アウトランダー』の作者はアメリカ人だけれど、
アメリカではどう評価されているの?とアメリカのパルに聞くと、
彼女自身は『アウトランダー』を知らなかったけれど、調べたらしい。
そして彼女が送ってくれたページには書かれていた。

"Regardless of whether you think Outlander is a romance,
it certinly has bodice ripper elements."
(あなたがアウトランダーを恋愛小説と思うかどうかにかかわらず、
アウトランダーは確かにbodice ripperの要素をもっている。
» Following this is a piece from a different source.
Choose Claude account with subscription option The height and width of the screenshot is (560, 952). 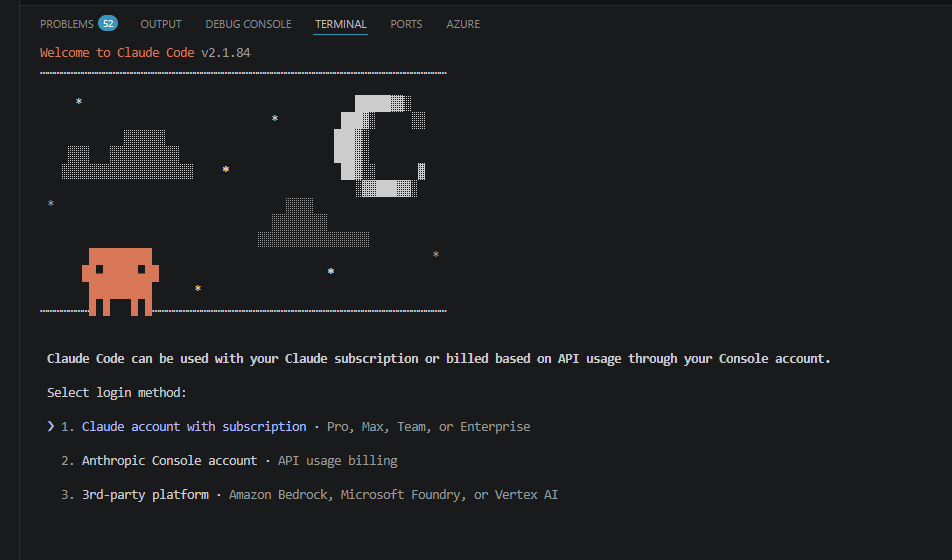click(x=194, y=426)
)

すごくショックだった。
日本人でアウトランダーを原書で読んだ人たちがたくさんブログに
書いていたけれど、誰もbodice ripperなんて言葉について
触れてなかったけれど!
日本語の本では暴力の描写は些細なものでもほぼ拒否するのに
英語で読んでいて読み飛ばしたってことか…。
いや、やたらと戦っているなとは思っていたけれど、
中世だから剣がでてくる、剣がでれば血もでるわな、とか
今の時代の服は中世には不適切で破廉恥ってことか…
くらいの感覚で読んでいた。
もしくは、私が読んでいるのはまだ1割程度なので、
過激な暴力シーンも過激な性描写もなかった…のか?
尾崎紅葉の『金色夜叉』にでてくる足蹴りに
「DV!これ、DV小説や!」と言っていたほど
暴力シーンに拒否反応がでるのに、英語では読み飛ばした…?
と、一人、かなりショックを受けた。
いや、正直、ショックがまだ続いていて、
読みながら(続きが気になって、まだ読んでいる!)ため息が出る。

「そんなに気になるなら一度、日本語で読んでみたら?」と
アメリカのパルに言われ、
日本人の友人には「暴力も性描写もガタガタ言う年ではないでしょ?」と
呆れられた。

本棚を見れば、その人の人となりがわかると思っている私には
bodice ripperといわれるジャンルを楽しんでいたという事実に
結構、ダメージが大きい。
「へぇ~、そういう本が好きなのね!」と思われることは
流行本や自己啓発本を読んでいるのと同じくらいに、
いやそれ以上に恥ずかしい気がする。
そういう本が売れるってことは、「暴力で服従されたがっている」
なんていう誤ったイメージを送る一助にもなりそうなのもいやだ。
ファンタジーなのよ!ファンタジー!それでも、
すでにファンタジーの世界に入り込めなくなっている。